- GOAL OF THE EXERCISE
Convert the records, starting at the line containing "You are a computer-use agent. 590x403 pixels." and ending with the last of the records, into a two-column CSV with the headers instruction and answer, one row per record. Quote each field, replace line breaks with spaces, and leave the pictures out.

· · · · ·

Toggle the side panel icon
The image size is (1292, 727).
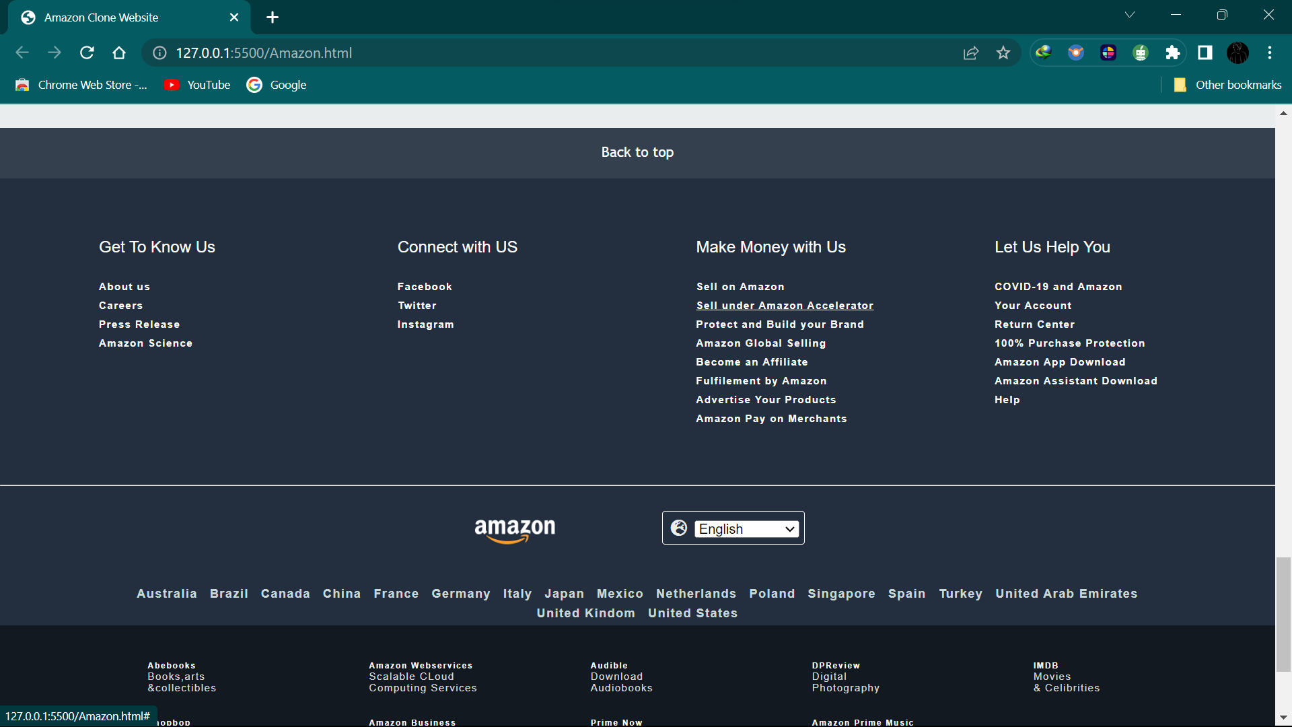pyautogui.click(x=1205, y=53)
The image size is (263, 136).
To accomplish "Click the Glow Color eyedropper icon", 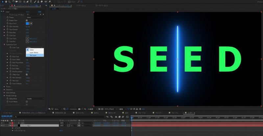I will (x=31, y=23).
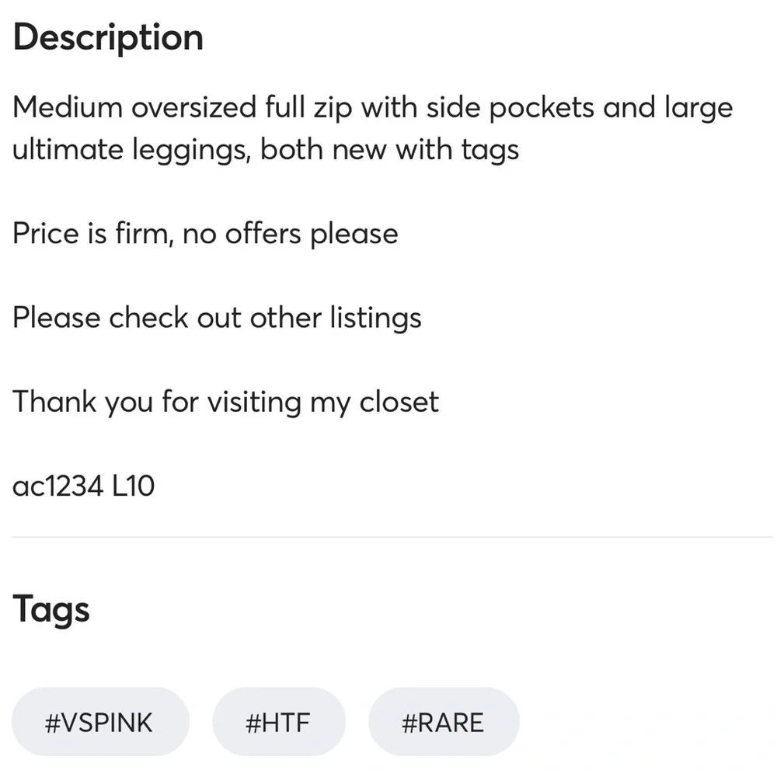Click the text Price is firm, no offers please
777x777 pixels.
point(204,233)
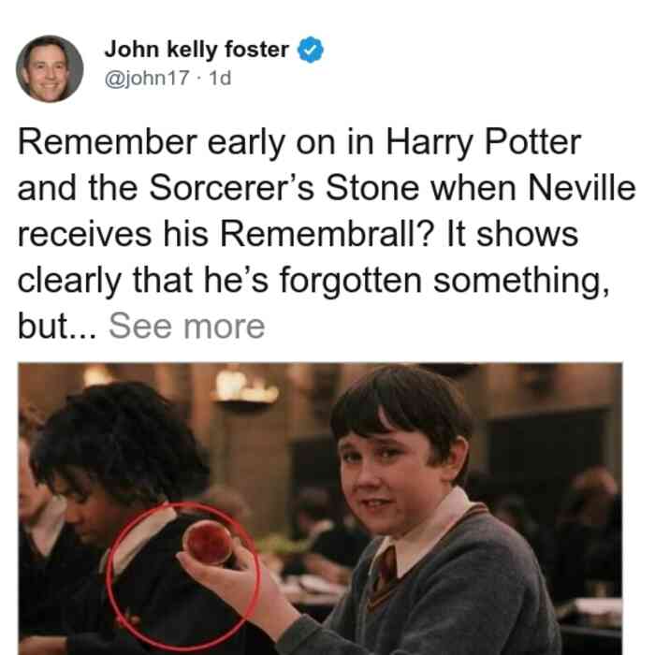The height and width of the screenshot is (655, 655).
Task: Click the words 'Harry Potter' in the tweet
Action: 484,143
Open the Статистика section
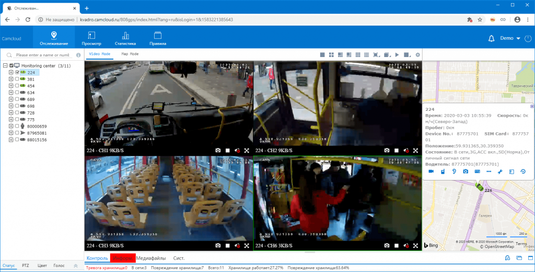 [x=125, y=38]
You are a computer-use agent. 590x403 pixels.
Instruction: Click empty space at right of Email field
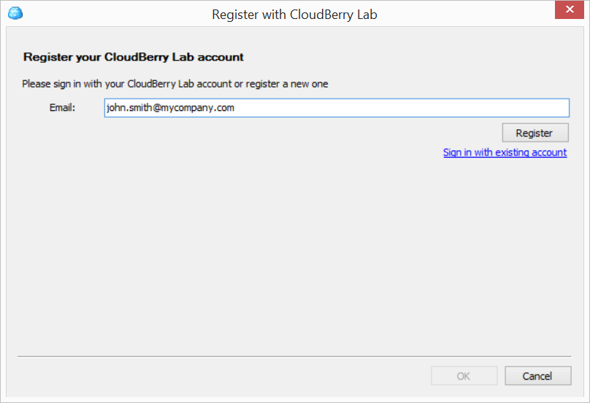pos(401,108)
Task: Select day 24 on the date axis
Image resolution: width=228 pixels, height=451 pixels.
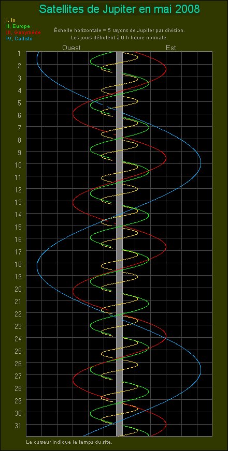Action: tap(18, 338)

· · · · ·

- FINISHED EXERCISE
instruction,answer
"You are a computer-use agent. 590x403 pixels. Instruction: Click empty space at right of Email field","pos(401,108)"
"Task: Select day 24 on the date axis Image resolution: width=228 pixels, height=451 pixels.","Action: tap(18, 338)"